_Extrait du document_.
§ §
La géographie, c’est l’art de lire les liens entre l’humain et son territoire, à travers le temps, l’espace et les transformations du monde. C’est aussi la passion de Catherine Plante, qui nous partage son parcours et sa vision d’un métier encore trop méconnu.
Je pourrais dire que le métier m'a un peu choisie. Depuis le secondaire, j'étais attirée par plusieurs domaines : l'histoire, la géographie, la musique... J'avais de la difficulté à me brancher. Ce n'est qu'au cégep, en sciences humaines profil international, que j'ai commencé à m'orienter vers la géographie, influencée aussi par mon milieu familial où l'éducation était très valorisée.
J'ai fait un bac en géographie et un certificat en histoire. Ça n'a pas été un parcours linéaire : j'ai exploré, j'ai changé de chemin, je me suis adaptée. Puis j'ai rencontré un professeur qui m'a initiée à la géographie historique, ce qui a été une vraie découverte. De fil en aiguille, j'ai réalisé un mémoire de maîtrise sur l'île aux Grues, en explorant les archives et les milieux naturels. Ce projet m'a littéralement enracinée dans la région où je travaille encore aujourd'hui.
Après quelques périodes plus difficiles — comme travailler chez Walmart pour payer mes factures post-études —, une opportunité s’est présentée grâce à l’organisme Place aux jeunes en région. On m’a offert un poste sur un plateau d’argent : c’est ainsi que j’ai commencé ma carrière en patrimoine, en lien direct avec mon bagage en géographie et histoire. J'ai su alors que j'étais à la bonne place.
§ §
_Travail à faire_.
1) Recopie tout ce qui va de « J'ai fait un » jusqu'à « travaille encore aujourd'hui. » dans le portrait de Catherine Plante, en renommant « mémoire de maîtrise » en « thèse de doctorat ».
2) Selon le portrait de Catherine Plante, pourquoi a-t-elle travaillé chez Walmart après ses études ?
Les lignes qui suivent proviennent d'une source différente de l'extrait.

_Données disponibles_.
§ §
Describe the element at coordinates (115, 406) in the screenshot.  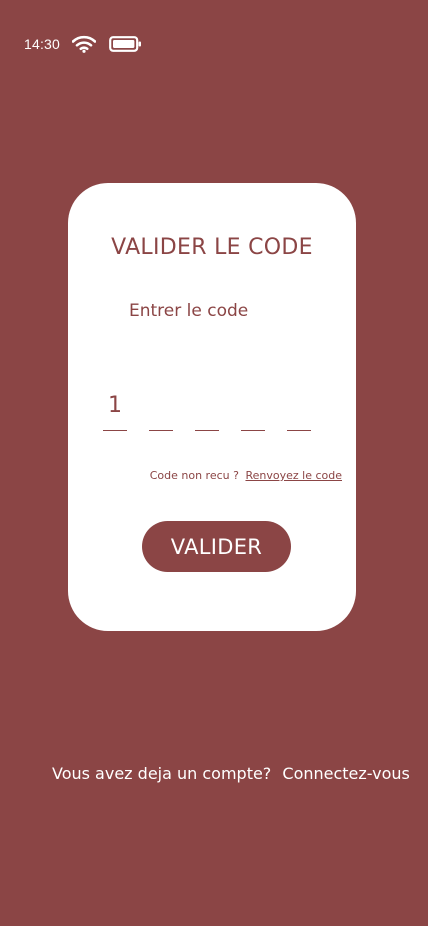
I see `code-digit-value: 1` at that location.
§ §
_Réponses aux problèmes_.
1)
J'ai fait un bac en géographie et un certificat en histoire. Ça n'a pas été un parcours linéaire : j'ai exploré, j'ai changé de chemin, je me suis adaptée. Puis j'ai rencontré un professeur qui m'a initiée à la géographie historique, ce qui a été une vraie découverte. De fil en aiguille, j'ai réalisé un thèse de doctorat sur l'île aux Grues, en explorant les archives et les milieux naturels. Ce projet m'a littéralement enracinée dans la région où je travaille encore aujourd'hui.

2) Elle y a travaillé pour payer ses factures après ses études, pendant une période plus difficile.